One aspect of the fun I had was learning interesting information about the data I used. I share my learnings here and look forward to hearing about yours.

#julialang #datascience
The next time you visit Yellowstone National Park to check out the Old Faithful geyser, know that if you wait for too long for the geyser to go off... you are likely to witness a longer eruption.
We use a cars dataset of car models with features such as horsepower and cylinders (& 5 more). We perform dimensionality reduction on this data & find out that European/Japanese cars cluster together whereas American cars form their own two clusters. But why? I'd love to find out
We perform clustering on houses in CA based on their geographic location. If anything, these clusters showed that housing prices isn't directly mapped to neighborhood -- there is a pattern in the prices themselves but that seems to be mainly determined by closeness to the water.

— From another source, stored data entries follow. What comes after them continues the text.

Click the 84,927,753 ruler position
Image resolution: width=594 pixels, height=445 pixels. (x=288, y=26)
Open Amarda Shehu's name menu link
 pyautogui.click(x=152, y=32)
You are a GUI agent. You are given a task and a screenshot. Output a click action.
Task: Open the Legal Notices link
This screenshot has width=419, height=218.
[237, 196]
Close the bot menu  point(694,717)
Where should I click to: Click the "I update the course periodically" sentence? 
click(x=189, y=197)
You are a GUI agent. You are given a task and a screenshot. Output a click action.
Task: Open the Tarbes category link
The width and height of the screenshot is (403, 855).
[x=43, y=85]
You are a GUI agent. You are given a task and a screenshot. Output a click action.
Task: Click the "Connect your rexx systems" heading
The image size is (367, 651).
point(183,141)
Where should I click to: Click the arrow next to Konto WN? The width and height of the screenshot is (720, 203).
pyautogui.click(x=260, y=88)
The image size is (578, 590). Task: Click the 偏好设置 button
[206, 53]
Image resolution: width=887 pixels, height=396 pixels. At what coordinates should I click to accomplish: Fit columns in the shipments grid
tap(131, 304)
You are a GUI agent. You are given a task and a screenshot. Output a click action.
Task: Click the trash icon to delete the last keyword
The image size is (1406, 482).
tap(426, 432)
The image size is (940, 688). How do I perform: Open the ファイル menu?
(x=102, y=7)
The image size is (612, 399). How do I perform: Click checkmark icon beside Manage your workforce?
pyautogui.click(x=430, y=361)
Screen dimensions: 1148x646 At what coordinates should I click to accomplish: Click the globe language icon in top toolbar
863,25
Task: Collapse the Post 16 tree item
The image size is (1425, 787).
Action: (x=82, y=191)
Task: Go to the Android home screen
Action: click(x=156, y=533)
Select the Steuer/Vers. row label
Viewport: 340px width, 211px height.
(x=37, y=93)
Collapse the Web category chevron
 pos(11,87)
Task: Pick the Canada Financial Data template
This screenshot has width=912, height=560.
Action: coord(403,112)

We run several classification methods: Lasso, Ridge, Elastic net, Decision tree, Random forest, Nearest Neighbors, and Support Vector Machines (on the famous Iris dataset) and built a score board of these methods. I'd love to see how this score board will look like on other data.
We use data from @zillow and built a regression model to see in which states the ratio of houses sold to the houses listed is highest. Turns out, North Carolina seems to be a winner here (this is data on Feb. 2020).
We work with a dataset of airports and flights within the United States. Spoiler alert: Atlanta has the highest number of flights from/to (duh!) and its PageRank value is one of the highest.
We got data from google finance (btw, it's really easy to get such data -- check out the `GOOGLEFINANCE` function you can use in G sheets) and performed a portfolio optimization problem. From the three companies we picked (FB, MSFT, Apple), most of the investment went to Apple.
We played around more with the @zillow data on housing prices and listings... Here is a bar plot (not a big fan of bar plots but if you must, you gotta use Edward Tufte's style here). Not surprisingly, California had the highest number of house listings in February 2020.
Another thing I learned from @EdwardTufte is the idea of symmetry. Here, you can see that you don't need both sides of the violin plot -- so I plot data from 10 years apart. Interestingly, the price distribution seems to be very similar except that the median has shifted upwards.
More Zillow houses prices over the years: Here, I show IN, OH, and ID -- and interestingly Idaho seems to have pretty much a different pattern. In the second plot, I see that Idaho seems to have a pattern similar to that of California. I thought that was interesting!
I'm not a big fan of 3D plots (though we do work on a 3D plot), I offer the solution of using color as a 3rd dim (or you can use size). Here, we see the prices from CA, (2020-02 vs 2010-02), and notice that the regions with higher prices are ranked higher (smaller rank number).
Finally, there are many aspects of the data that wasn't fully explored in this tutorial. Enjoy exploring the rest, and I look forward to hearing about your findings.

Bottom line: #julialang is an awesome language and if you've been putting off learning it, your time is now!